Document passage:
1 Corinthians 13:11King James Version (KJV)
11 When I was a child, I spake as a child, I understood as a child, I thought as a child: but when I became a man, I put away childish things.
Tuesday, August 2, 2016
Monday, August 1, 2016
A BREATH OF FRESH AIR----AFTER THE SMOKE
Let's be honest singles.. In today's dating game its become really difficult to meet someone that can actually peak your interest intellectually. I mean I've met my fair share of wanna be pretty boys that can spend a few dollars on a steak and crab-cake over dinner and think that because they dropped a few coins on you, he was a shew in for a hookup. I've also met a few bad boys that were upfront and honest about the fact that they were looking for a booty call or a cuddle buddy with no strings attached. With these fella's I directed them to make a swift exit to stage left . Normally either with the fade away or if I was in a really foul mood because of there behavior I'd give them a piece of my mind using a few choice words that I'd later have to repent for and head to the Alter on Sunday in shame. ( Don't judge me). But recently I had the opportunity to spend a few hours chatting it up with someone that actually could hold an intellectual conversation with little to no Ebonics . It was actually refreshing. He didn't try to put the moves on me, tell me how phat my booty was or even make one mention of sex. Now, its still extremely too early for me to actually tell if this is sincere but I've kinda learned through this whole single thing to just enjoy the moment of it all. And to just go with the flow. Hopefully this does not turn out to be another one of those ( SIKE GOTCHA MOMENTS). Cause I'm frankly sick and tired of telling folks where to shove it and how far. But, only time will tell. Right?

Data extract:
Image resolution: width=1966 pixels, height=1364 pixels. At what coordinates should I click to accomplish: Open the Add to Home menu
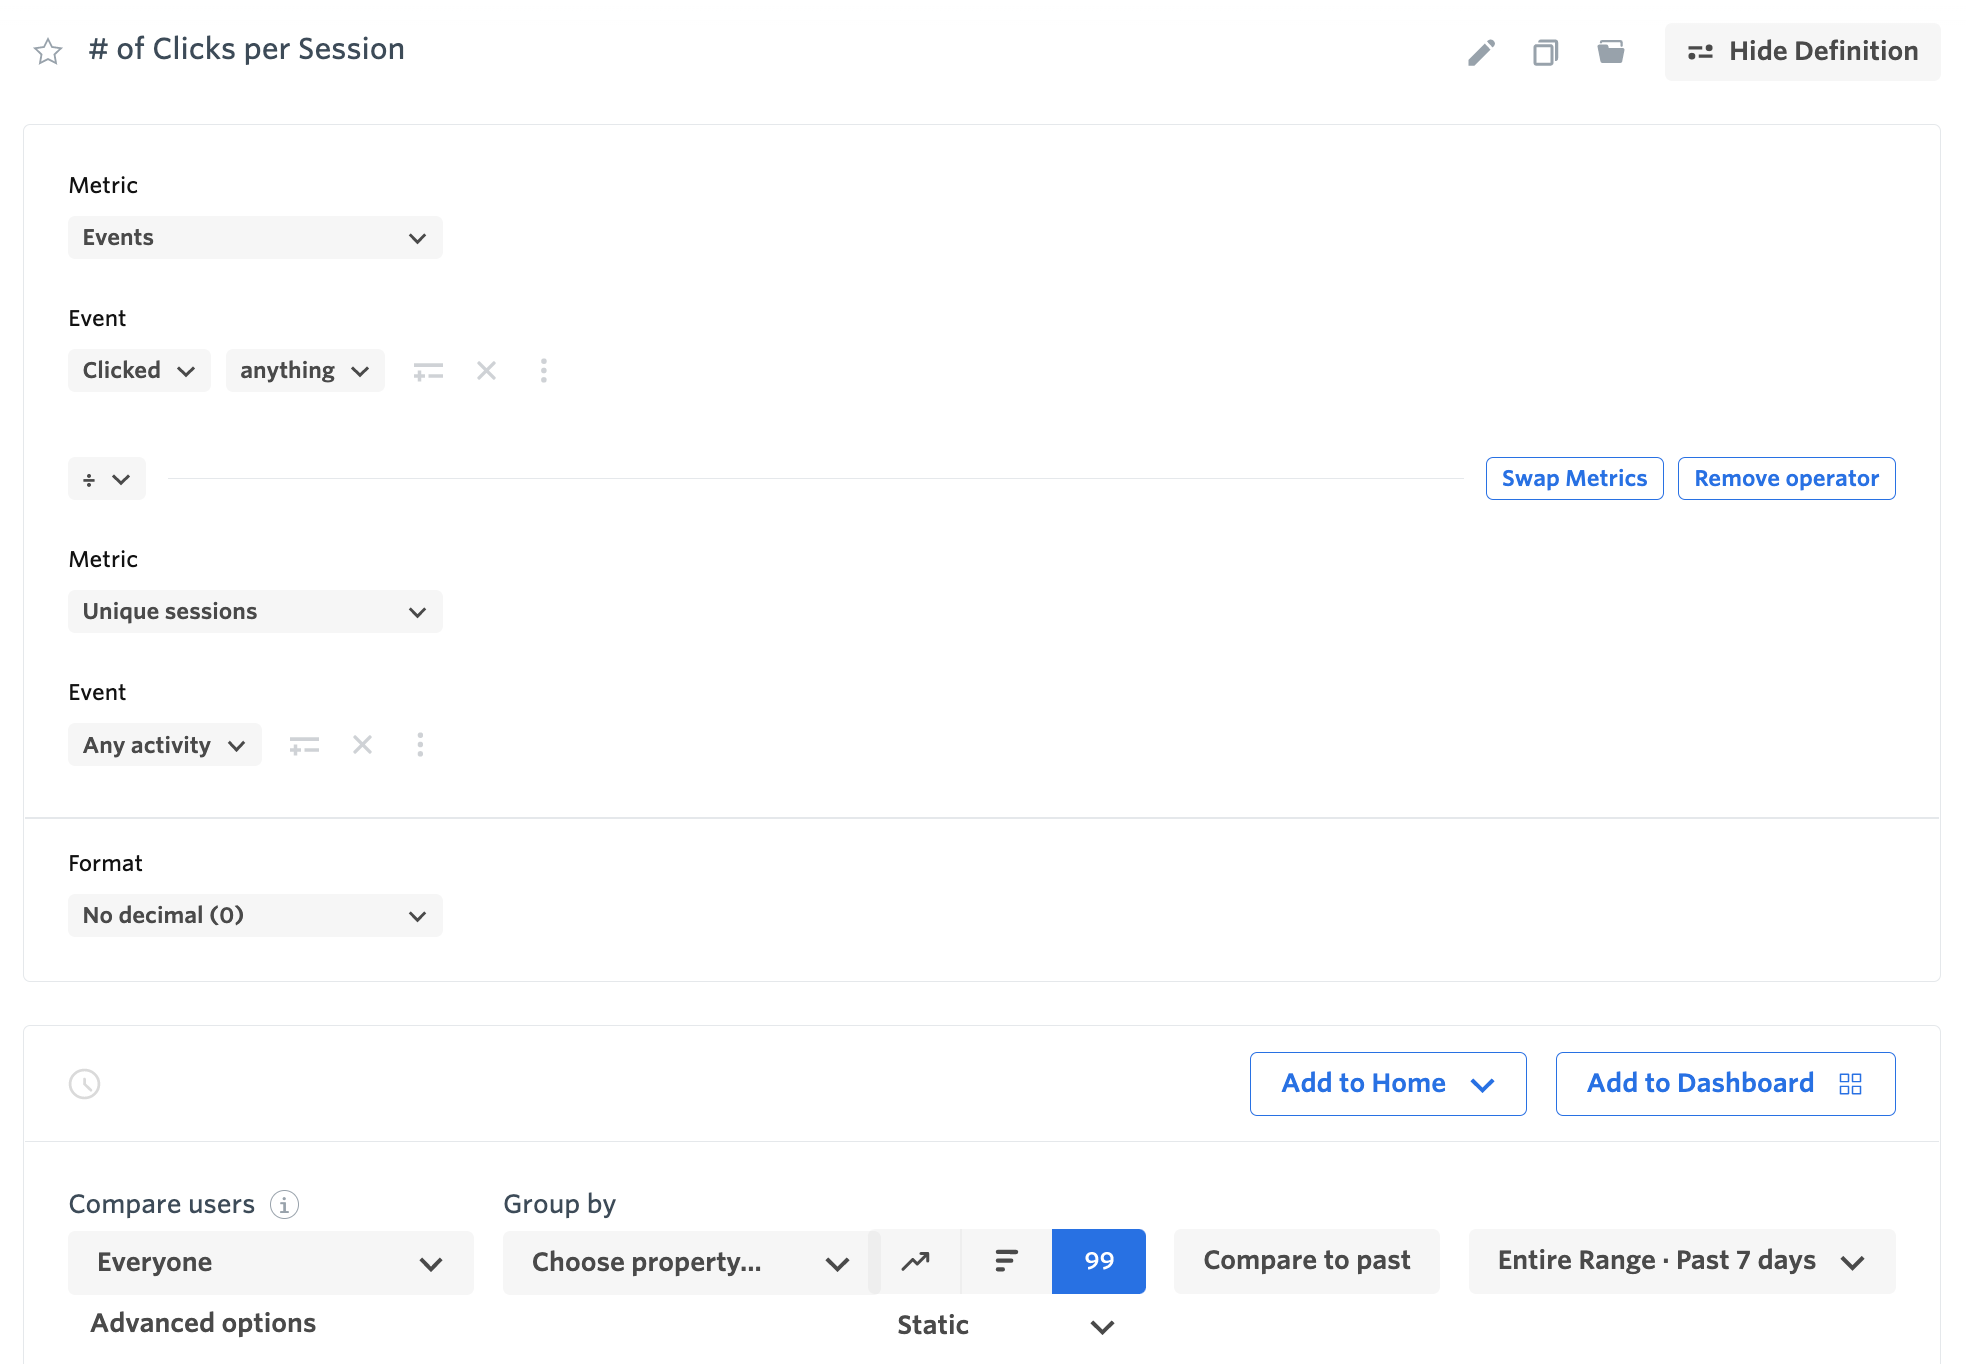1387,1084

Instruction: Reproduce word for word the part of the blog post on dating that runs from "1 Corinthians 13:11King" up to and including "away childish things.".

Written response:
1 Corinthians 13:11King James Version (KJV)
11 When I was a child, I spake as a child, I understood as a child, I thought as a child: but when I became a man, I put away childish things.